### BAGIAN DOKUMEN
==================================================

Menyoal Tarikh al-Kabir: Tradisi Kritik Hadis Generasi Pertama



Diskusi el-Bukhari Insitute kali ini mengangkat artikel Christopher Melchert yang berjudul Bukhari and Early Hadith Critisism. Sebuah artikel yang diterbitkan oleh jurnal internasional JSTOR. Pemateri adalah saudari Rizqa Fathurrahmah dan dimoderatori oleh saudara Abdul Karim Munthe yang juga Direktur el-Bukhari Institute. 


Dalam pemaparannya, Rizqa menjelaskan bahwa artikel itu merupakan telaah terhadap penelitian seorang islamisist Barat bernama Norman Calder. Salah satu tesisnya yang paling penting adalah tentang penolakan atas penisbatan kitab Tarikh al-Kabir kepada al-Bukhari. Bahkan, menurutnya, susunan Tarikh al-Kabir harus direstrukturisasi kembali karena tidak sesuai dengan kitab al-Ilal fi Ma’rifat al-Rijal karya imam Ahmad bin Hanbal. Karya yang lebih dulu muncul dalam sejarah ilmu rijal. 

Rizqa memaparkan bahwa Norman Calder, seperti ditulis oleh Melchert, mendasarkan tesisnya itu pada beberapa argumen. Pertama, seandainya benar TK adalah karya al-bukhari maka harusnya rawi-rawi dalam kitab Sahih-nya dapat ditemukan dalam TK. Nyatanya adalah ada banyak rawi Shahih Bukhari (SB) yang biografinya tidak ditemukan dalam TK. Padahal, selama ini ada keyakinan bahwa TK merupakan karya biografi paling lengkap yang dikarang al-Bukhari. TK mencantumkan 12.300 tradisionist (perawi). Karya yang pada masa selanjutnya menginspirasi, bahkan menjadi rujukan bagi karya-karya selanjutnya. Hal ini melahirkan sejumlah kejanggalan. Lalu dimana biografi para perawi SB? Tidak mungkin al-Bukhari mencantumkan hadis mereka bila mereka tidak dikenal. Inilah argumen pertama yang mengantar Calder tidak percaya bahwa TK adalah karya al-Bukhari. 

Kedua, dengan membandingkannya dengan al-Ilal fi Ma’rifat al-Rijal, al-Jarh wa Ta’dil, yang menunjukkan bahwa penulisan TK dilakukan oleh orang yang amatir. Banyak kesalahan fatal yang ditemukan. Bahkan untuk sekadar menulis judul untuk resumenya, Tarikh Shaghir (TS), terjadi kesalahan menjadi Tarikh Ausath (TA). Kondisi itu diperparah dengan kesalahan penggunaan naskah yang disebarluaskan oleh Fada’ al-Razi. Sebagai penyalin, dia menyalin naskah yang salah dari al-Bukhari. Bahkan daftar kesalahan itu pernah ditulis oleh seorang kritikus klasik, misalnya kitab Bayan Khatha’i Muhammad bin Isma’il al-Bukhari Fi Tarikhihi. Hal ini menunjukkan betapa amatirnya penulis sebenarnya dari TK. Dan tidak mungkin itu adalah al-Bukhari.

==================================================

### DATA MENTAH
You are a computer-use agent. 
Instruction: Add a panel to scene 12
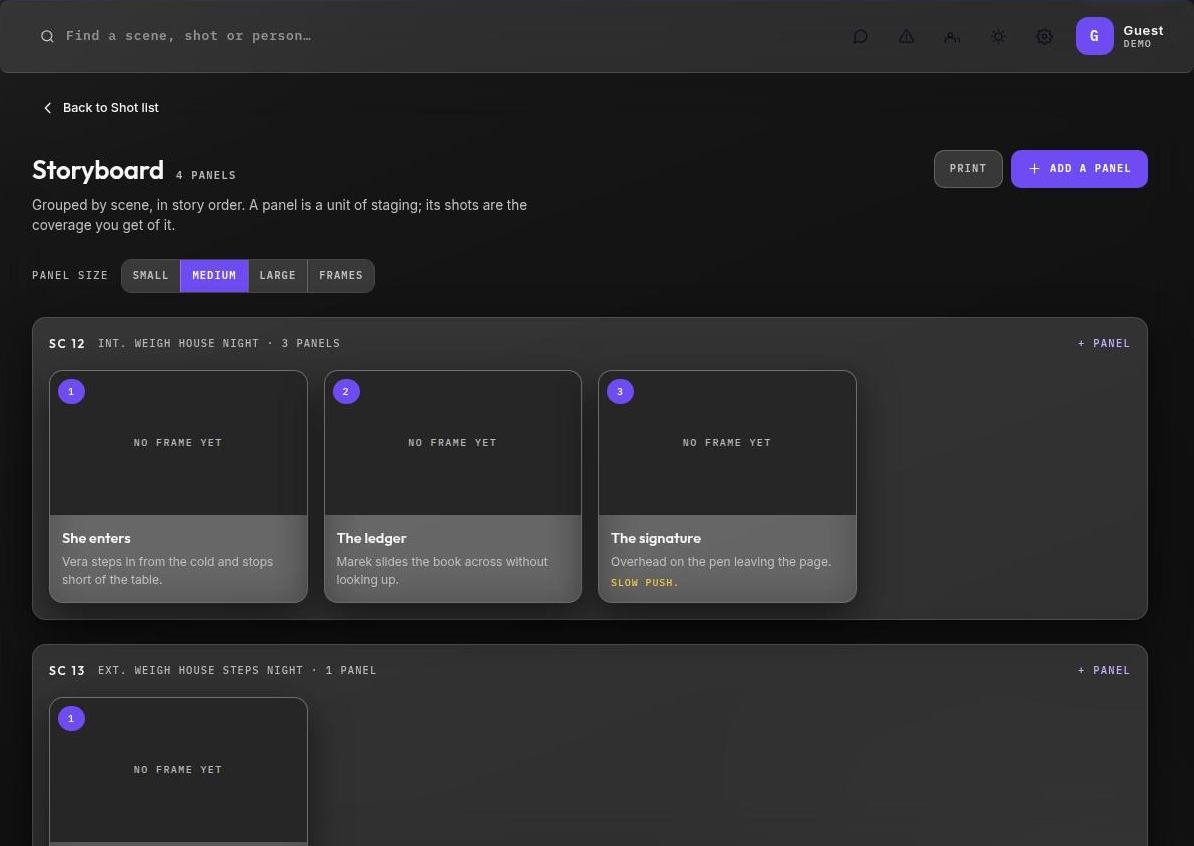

==================================================

### PETUNJUK LATIHAN
Menurut tulisan tentang Tarikh al-Kabir, berapa banyak perawi yang dicantumkan dalam kitab Tarikh al-Kabir? Data ini adalah bahan tersendiri yang tidak berkaitan dengan tulisan tentang Tarikh al-Kabir.

### JAWABAN LENGKAP
12.300 perawi.